15 Şubat 2014 Cumartesi

Paulo COELHO - On Bir Dakika



Okuyacağım kitapları seçerken kendime göre araştırıyor, farklı farklı listeler oluşturuyorum  öncelikle. Ödüllü yazarlar, farklı ülkelerin edebiyatlarından örnekler, klasikler, merak ettiklerim, yeni yazarlar, ölmeden önce okumamız gerekenler(!) gibi...

İşte On Bir Dakika'yı da ölmeden önce okumamız önerildiği (!) -ve tabiiki P. Coelho romanı- olduğu için alıp okudum. Sanırım fazla beklentiye girerek okuduğum için de hayal kırıklığına uğradım!

Romanın kahramanı Maria aşka, yoksulluğa ve Brezilya'ya veda ederek daha özgür ve zengin olmak amacıyla İsviçre'ye gelir. Önce dansçı olarak, daha sonra da fahişelik yaparak yaşamaya başlar. Bir yandan da yaşadıklarını günlüğüne yazar. İsteyerek yaptığı iş sebebiyle aşkı, utancı, cesareti, acıyı, zenginliği deneyimler.

Ben, yazarın roman kahramanının iç dünyasını daha derin  yansıtıp psikolojik analizlerde de bulunabileceğini ummuşken, beklentimden daha yüzeysel bir kurgu ve anlatımla karşılaştığım için sizlere bu kitabı okumanızı öneremeyeceğim maalesef. P. Coelho nun her yazdığını okumalıyım diye düşünenler okusun ama ''ölmeden önce okumamız gereken'' kitaplardan biri değil bence.
Takdir sizlerin...

Can yayınları tarafından yayımlanan roman, 242 sayfa.

******


Kitaptan Alıntılar: 


O bir erkek. Bir sanatçı. Şunu biliyor olmalı, insanoğlunun amacı mutlak aşkı anlamaktır. Aşk başkasında değil, kendimizdedir; onu biz uyandırırız. ama uyanması için, bir başkasına ihtiyaç duyarız. Evren, sadece heyecanlarımızı paylaşacak biri olduğunda anlam kazanır. ( s.114 )

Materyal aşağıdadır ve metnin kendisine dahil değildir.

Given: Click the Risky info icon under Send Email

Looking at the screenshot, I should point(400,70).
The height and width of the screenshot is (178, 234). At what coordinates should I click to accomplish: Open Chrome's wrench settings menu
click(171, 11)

Hayat bazen çok cimridir: İnsanın yeni bir duygu tatmaksızın, günler, haftalar, aylar, hatta yıllar geçirdiği olur. Sonra, bir kapıyı bir kere açınca -Maria'nın Ralf Hart'la yaşadığı buydu-, ortaya çıkan boşluğa adeta bir çığ iner. Bir an hiçbir şeyiniz yoktur, bir sonraki an, kabul edebileceğinizden fazlasına sahipsinizdir. (s.134 )


Bir kadının kendisiyle yüzleşmesi, ciddi tehlikeler barındıran bir oyundur. Kutsal bir dans. Kendimizle karşı karşıya geldiğimizde, iki tanrısal enerji, çarpışan iki evrenizdir. Yüzleşmede gerektiği kadar saygı yoksa bir evren ötekini yok eder. (s.143 )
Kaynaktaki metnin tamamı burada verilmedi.